The following is the first draft of my thesis proposal, more or less as posted to ITP’s internal project database on Thursday morning. I wrote this in haste and have (still) not had the stomach to reread it, so be hereby forewarned that it may be incoherent, ridiculous, or, of course, both.
Thesis Statement
Every newspaper article on ebooks, in tweet form:
Article: ‘Ebooks might be okay?’
Comments: ‘PAPER SMELLS NICE I READ IT IN THE TUB’
—Liza Daly (@liza), 7:11 PM Dec 15th, 2009
I would like to explore ways in which electronic reading interfaces, both software and hardware, can improve the reader’s experience, either making up for the shortcomings of electronic devices as compared with codex-style paper books or enhancing the text beyond what we normally think of as a book. I am not so much interested in the interactive or multimedia book, which some have predicted since the dawn of hypertext would storm the world but that many actual readers merely find overwhelming, as in ways of presenting traditional single-thread texts that take advantage of electronic presentation well enough that the medium’s drawbacks are outweighed.Personal Statement
I’ve always been devoted to books, both in their familiar paper format and in the platform-independent sense (for example, most of the novels that I read nowadays are in the form of audiobooks, or the occasional e-book on my iPod or phone). I have worked in and around books for most of my adult life, as a bookseller, an administrator at literary nonprofit organizations, a proofreader, a managing editor, a text designer, a typesetter, and more. And although at several forks in my career I had the option of working in far more lucrative Web development field instead (even after the dot-com bubble burst, Internet jobs paid more than publishing), I knew that if the job didn’t have anything to do with books, I was likely to lose interest and, thereby, my gruntlement, as well.
I started learning typesetting and HTML at the same time, a little over a decade ago, and it has always seemed to me natural that in most cases, a document should be conceived of as independent from its container. Although SGML and similar markup schemes have been used in the production of reference and technical book projects (e.g., encyclopedias, dictionaries, computer books) for many years, most people in the industry whom I’ve worked with still seem to be completely unfamiliar with the concept. Semantic markup applied at an early stage—or even as the manuscript is written—can make the job of nearly everyone in the book production field easier, and I have tried to evangelize for this workflow whenever possible.
Like, apparently, most people who’ve worked in publishing, however, although e-books and dedicated e-reader devices have both been around for years, my response until recently has been something along the lines of “La-la-la-I-can’t-hear-you.” Now that products such as the Kindle have started to receive so much attention, however (a level of coverage that many in the publishing industry believe exaggerates the actual sales of both devices and e-books), I have chosen to take my fingers out of my ears and listen to what those of my colleagues who embraced the possibilities of digital book publishing from the start are saying.

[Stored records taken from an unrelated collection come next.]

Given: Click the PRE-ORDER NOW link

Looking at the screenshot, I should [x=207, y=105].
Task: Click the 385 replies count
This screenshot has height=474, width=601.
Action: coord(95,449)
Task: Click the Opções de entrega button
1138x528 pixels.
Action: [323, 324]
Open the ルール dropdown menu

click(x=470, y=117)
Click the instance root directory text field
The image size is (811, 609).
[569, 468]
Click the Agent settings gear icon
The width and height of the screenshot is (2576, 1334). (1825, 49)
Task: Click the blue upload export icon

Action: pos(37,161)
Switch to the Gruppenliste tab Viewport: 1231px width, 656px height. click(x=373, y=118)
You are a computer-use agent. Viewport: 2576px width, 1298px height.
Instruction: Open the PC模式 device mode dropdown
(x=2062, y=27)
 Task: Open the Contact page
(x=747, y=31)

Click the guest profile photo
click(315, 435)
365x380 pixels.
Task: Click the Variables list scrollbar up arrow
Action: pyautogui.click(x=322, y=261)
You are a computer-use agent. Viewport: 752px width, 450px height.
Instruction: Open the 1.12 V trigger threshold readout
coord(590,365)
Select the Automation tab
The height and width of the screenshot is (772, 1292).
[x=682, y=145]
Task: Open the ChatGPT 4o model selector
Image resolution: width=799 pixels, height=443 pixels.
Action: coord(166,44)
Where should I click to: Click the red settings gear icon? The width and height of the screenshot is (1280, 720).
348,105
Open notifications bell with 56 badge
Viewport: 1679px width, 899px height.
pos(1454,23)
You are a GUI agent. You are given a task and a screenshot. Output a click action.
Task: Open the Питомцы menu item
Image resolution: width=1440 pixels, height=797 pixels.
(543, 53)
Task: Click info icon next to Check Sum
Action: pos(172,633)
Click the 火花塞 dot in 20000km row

I have also been investigating some of the new e-book formats, both as a reader and as a designer.
I applied to ITP in part because I did not see a future in the work I was doing at the time (which was art-directing for an online magazine), and because although I enjoy book design and typesetting immensely, many publishers think of design as a cost rather than an investment and are forever cutting back positions and resources. Book design is, essentially, a conservative practice, as the most successful text designs are usually those that are invisible to the reader and that most closely observe the last five hundred years of typographic convention. I wanted to take some time out to learn new skills and try to prepare to do more challenging and creative work in the future. What I’ve found in my time at ITP, though, is that it is still difficult to hold my attention on projects that don’t in some way relate to books. So a thesis concerning e-books and e-readers, about which so much is yet to be discovered, was the natural choice.
Research
- Electronic Popables by Jie Qi, High-Low Tech, MIT Media Lab
- Eucalyptus e-reading software by Things Made Out Of Other Things
- Calibre open-source e-book manager, by Kovid Goyal
- Sophie Reader (firmly in the irritation category), Institute for the Future of the Book
Work Description
I would like to mock up, probably in something like Flash, several versions of an e-reader interface that attempt to improve on aspects of the electronic reading experience. User testing will be essential to the project, and much as I would love to end up with a real application for Android, iPhone, or Kindle, the final form of the thesis may be more a report of research results than a usable thing.
Comments and suggestions extremely, desperately welcome.